A rendere tutto più complicato è arrivato anche il contatto con un'altra monoposto, avvenuto poco dopo il via. Alla Curva 2 Giovinazzi è entrato in contatto con un'altra monoposto ed è stato costretto a tagliare la curva, perdendo così diverse posizioni dopo una partenza non certo malvagia.

"Ho avuto un contatto con non so chi alla Curva 2 e ho perso un po' di posizioni in quel frangente. Non ho potuto usare la radio sin dal primo giro, dunque era impossibile comunicare con il team. E' stata una gara difficile con il fuel saving".

"Ho provato a guardare la tabella esposta dal mio team sul rettilineo principale per vedere cosa dovessi fare, ma senza la radio è stato un casino".

"E poi anche con la pioggia arrivata alla fine, non ho avuto comunicazioni. E' stata una gara silenziosa per me, dunque difficile sin dall'inizio".

"E' stato difficile anche sorpassare, quindi ho perso davvero un sacco di tempo. Poi, quando sono rimasto con nessuno davanti, il passo si è dimostrato buono. Ma abbiamo perso troppi giri".

L'incidente di Antonio Giovinazzi, Alfa Romeo Racing C41 durante le prove libere

L'incidente di Antonio Giovinazzi, Alfa Romeo Racing C41 durante le prove libere

Photo by: Zak Mauger / Motorsport Images

Riguardo lo sfortunato weekend di Giovinazzi è intervenuto il team principal di Alfa Romeo Racing, Frédéric Vasseur. Il manager ritiene che il fine settimana dell'italiano sia stato compromesso in particolar modo da due fattori. Il primo è il contatto a inizio gara, con Mick Schumacher che ha colpito la monoposto numero 99, rovinandole anche il fondo. Il secondo, come detto, è legato all'impossibilità di utilizzare la radio sin dal primo giro.

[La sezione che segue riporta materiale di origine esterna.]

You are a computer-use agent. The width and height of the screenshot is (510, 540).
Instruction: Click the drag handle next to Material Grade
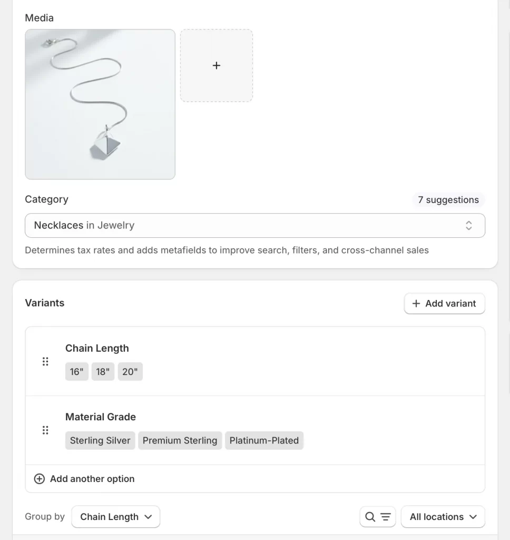tap(45, 430)
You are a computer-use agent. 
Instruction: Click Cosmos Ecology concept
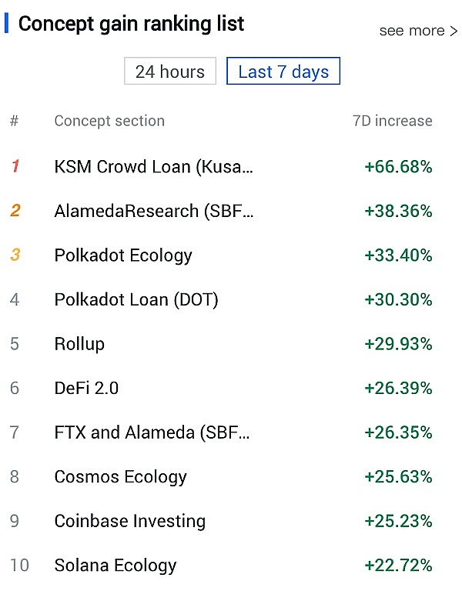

"Questo fine settimana è stato più difficile rispetto agli ultimi", ha dichiarato Frédéric Vasseur ai microfoni di Motorsport.com. "Ieri abbiamo avuto un problema con i freni. Non voglio dire che la gara sia andata male, perché abbiamo dovuto fare i conti con diversi problemi".

"Il primo è arrivato alla seconda curva, quando Schumacher ha preso l'anteriore di Antonio e lui è stato costretto ad andare dritto. Quel contatto ha rovinato il fondo della monoposto di Antonio e si è trovato bloccato nel gruppo".

"Inoltre abbiamo perso la possibilità di usare le comunicazioni radio sin dall'inizio, quindi abbiamo dovuto comunicare con lui con il pannello, alla vecchia maniera. Quando devi dare ordini sulla gestione e devi farlo a gesti, è molto difficile. Non puoi dare tanti dettagli come quando parli via radio. Non puoi dire di risparmiare le gomme o carburante a questo livello".

Vasseur ha anche parlato del futuro di Giovinazzi in Alfa Romeo. Ormai il posto attualmente dell'italiano è l'unico rimasto da assegnare in vista della prossima stagione: "Antonio non poteva parlare. All'inizio lo potevamo fare, poi abbiamo perso completamente le comunicazioni".

"Riguardo al futuro di Antonio, non si deve prendere in considerazione solo una gara. Negli ultimi fine settimana è andato molto forte in qualifica, a Zandvoort e Monza, e questo fine settimana il suo ritmo è stato buono al venerdì", ha concluso Vasseur.